The National Archives holds millions of records from the legislative, executive, and judicial branches of the federal government. The original founding documents of the United States are on permanent display in the Archives Exhibit Hall at 7th Street and Constitution Avenue, N.W. The heaviest use of the National Archives is by genealogists searching census, immigration, and veterans' records. The Archives also has major holdings of photographs, motion picture films, and maps.
Library of Congress
The Library of Congress provides information services to the United States Congress and technical services to the nation's libraries. It houses one of the world's great research collections.
The Manuscript Division of the Library holds personal papers and records of organizations in the areas of politics, literature, science, religion, military and naval history, and African American history and culture. The well-known photographs of the Farm Security Administration are among the many archival collections in the Prints and Photographs Division. The Music Division holds the papers of George Gershwin and other composers, artists, and conductors. There also are major holdings of archival materials in the Motion Picture, Broadcasting, and Recorded Sound Division.
Louisiana State Archives
The Louisiana State Archives, a division of the Louisiana Secretary of State's office, is mandated to identify, to collect, to preserve, to maintain and to make available those records and artifacts that enhance our endeavors to understand the dynamics and nuances of our state's remarkable history.
Created by the State Legislature in 1956 as the official repository for the state's historical records, the State Archives has called many places home since its conception. The "first" State Archives was located in Peabody Hall at Louisiana State University, a dilapidated structure slated for demolition by the State Fire Marshal's office. This was home for the state's official records until 1966 when the State Archives relocated to a former warehouse on Choctaw Boulevard in the industrial section of Baton Rouge. This facility was likewise not suitable for the proper preservation of the state's documentary heritage. In the early 1980s, following an extensive lobbying campaign, the legislature funded construction of a new State Archives building on Essen Lane. In August 1987, this state of the art facility was officially opened. Designed by architect John Desmond, the building was hailed as one of the foremost archival facilities in the nation.
Despite the significant obstacles presented by wildly fluctuating state budgets, the Archives has had success in expanding the number of state agencies, and their subdivisions, placing their records under approved records retention schedules.

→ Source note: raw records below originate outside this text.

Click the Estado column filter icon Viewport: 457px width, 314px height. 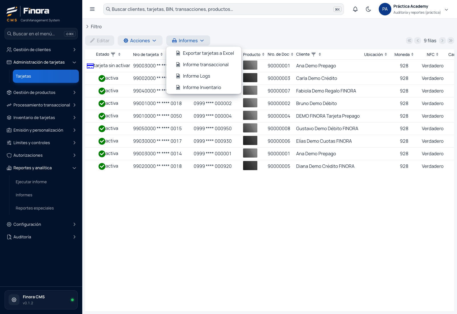pos(113,54)
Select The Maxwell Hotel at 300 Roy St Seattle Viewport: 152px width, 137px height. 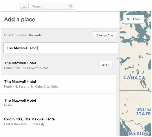(58, 65)
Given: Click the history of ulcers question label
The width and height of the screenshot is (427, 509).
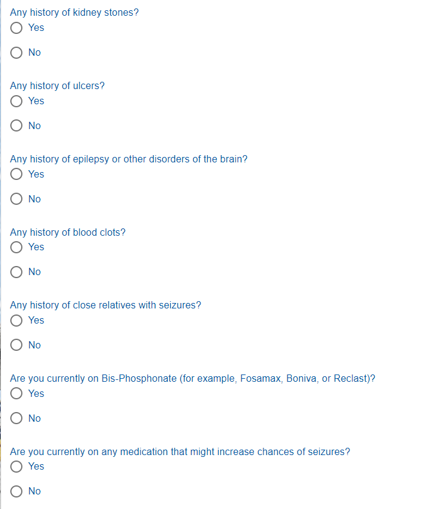Looking at the screenshot, I should (x=57, y=86).
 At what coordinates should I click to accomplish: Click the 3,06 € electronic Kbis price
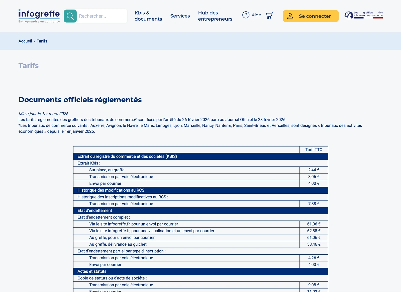[314, 177]
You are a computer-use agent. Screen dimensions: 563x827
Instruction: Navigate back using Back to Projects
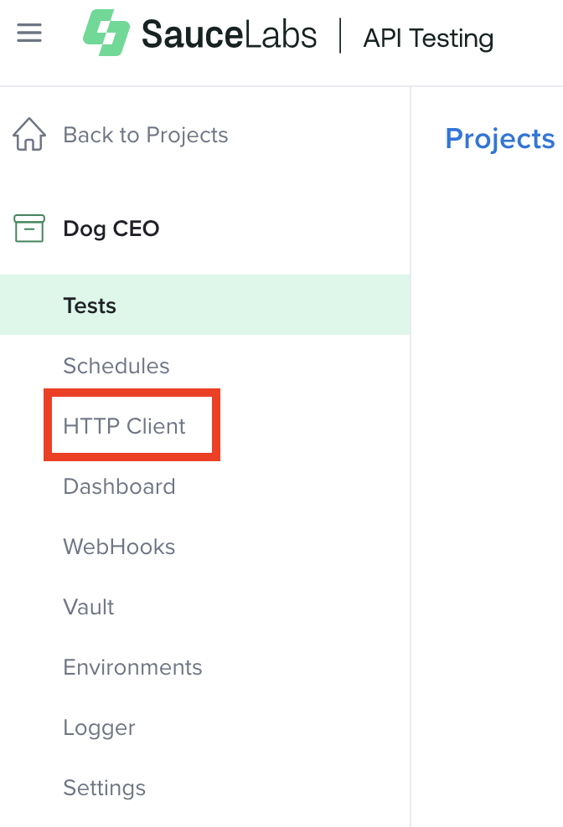pos(145,134)
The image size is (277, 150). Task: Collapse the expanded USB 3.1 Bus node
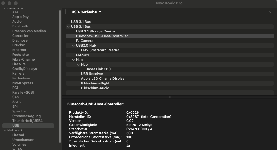click(x=68, y=26)
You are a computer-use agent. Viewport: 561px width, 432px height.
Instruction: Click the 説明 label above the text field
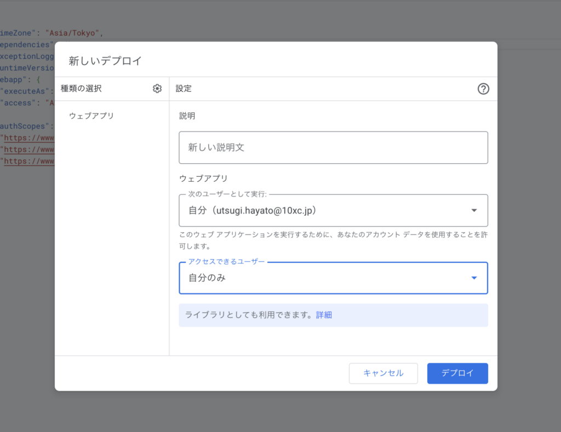click(187, 116)
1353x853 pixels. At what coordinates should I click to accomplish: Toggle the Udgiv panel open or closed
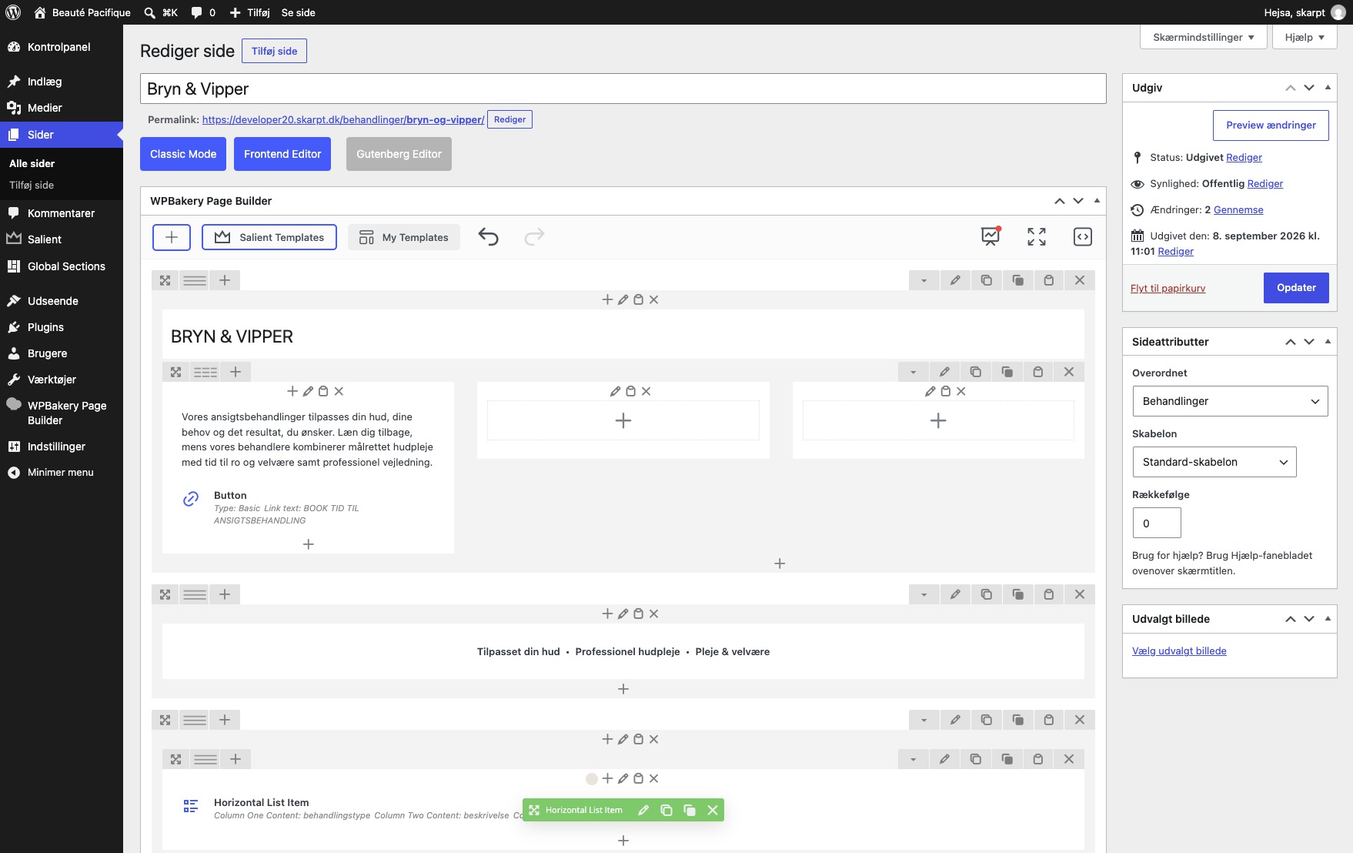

Since the turn of the new century, the event that unquestionably presented the greatest challenge was the 2005 hurricane season. In 2005 Louisiana was pummeled by two catastrophic hurricanes. On August 29 Hurricane Katrina devastated southeast Louisiana causing over $81 billion in damage. On September 26 Hurricane Rita hit southwest Louisiana causing over $11 billion in damage. While the loss of records pales in comparison with the massive loss of life caused by the two storms, an inestimable number of precious historical records were damaged or lost, as were records critical to the conduct of municipal, parochial, and state governments. The Archives concentrated on acting as a clearinghouse for information needed by parish and local governments to stabilize their records situation to the greatest extent possible.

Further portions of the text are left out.